Non-Practicing Entities (or NPEs for those into the whole brevity thing) have been the target of much derision and venom, with some being more deserving than others. While not debating the merits, or lack thereof, of NPEs, the fact remains that they are asserting patents that are presumed valid, they have the right to do so, and they are (for the time being) not going away. A neighbor of mine recently recounted his own encounter with a cease-and-desist letter, and how, after paying a settlement, had a bad taste left in his mouth. However, being the owner of a small company, settlement was the only viable option for him. By and large, patent litigation is simply not an option for start-up business owners like my friend. The immediate demand for cash associated with defending against such a charge is simply out of the question by no fewer than one order of magnitude.

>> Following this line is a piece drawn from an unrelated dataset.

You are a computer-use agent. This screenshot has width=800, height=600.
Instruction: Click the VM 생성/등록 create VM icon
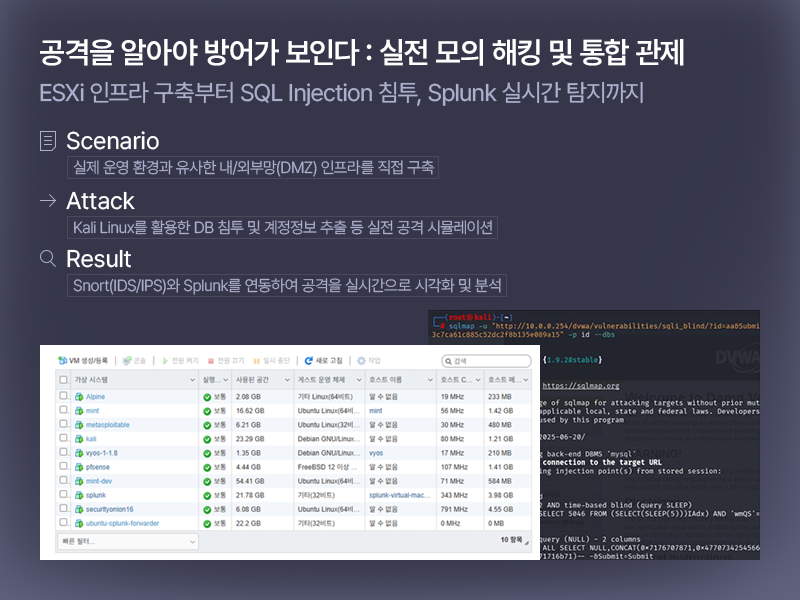(62, 360)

I freely admit that this is armchair (well, couch) business owner-ing, and my chutzpah might be diminished if I were making the decision, but I think ex parte reexamination, coupled with a search firm such as Article One, may be the answer for someone with the will to fight, but not necessarily the means to litigate. I can quite clearly imagine a scenario where, after receiving a C&D, a search firm is retained and digs up prior art casting doubt on the validity of the asserted patent. Suddenly, the pursuer becomes the pursued. The last thing an NPE wants is to have to defend their patent’s validity, at least until they are playing ball with heavy hitters. Even then, this strategy appears to have gained favor. And the fee for ex parte reexamination, currently $2,520, while by no means cheap, pales in comparison to the expense of litigation, and after accounting for the risk of the patent’s validity being maintained, may very well be a good option for a feisty target of an NPE.
Mostly, I think ex parte reexamination offers a third option to litigating and capitulating. It’s a way for the not-so-big guy to assert himself without breaking the bank. It offers the chance to stand up and fight for what he believes is right in an otherwise grim situation.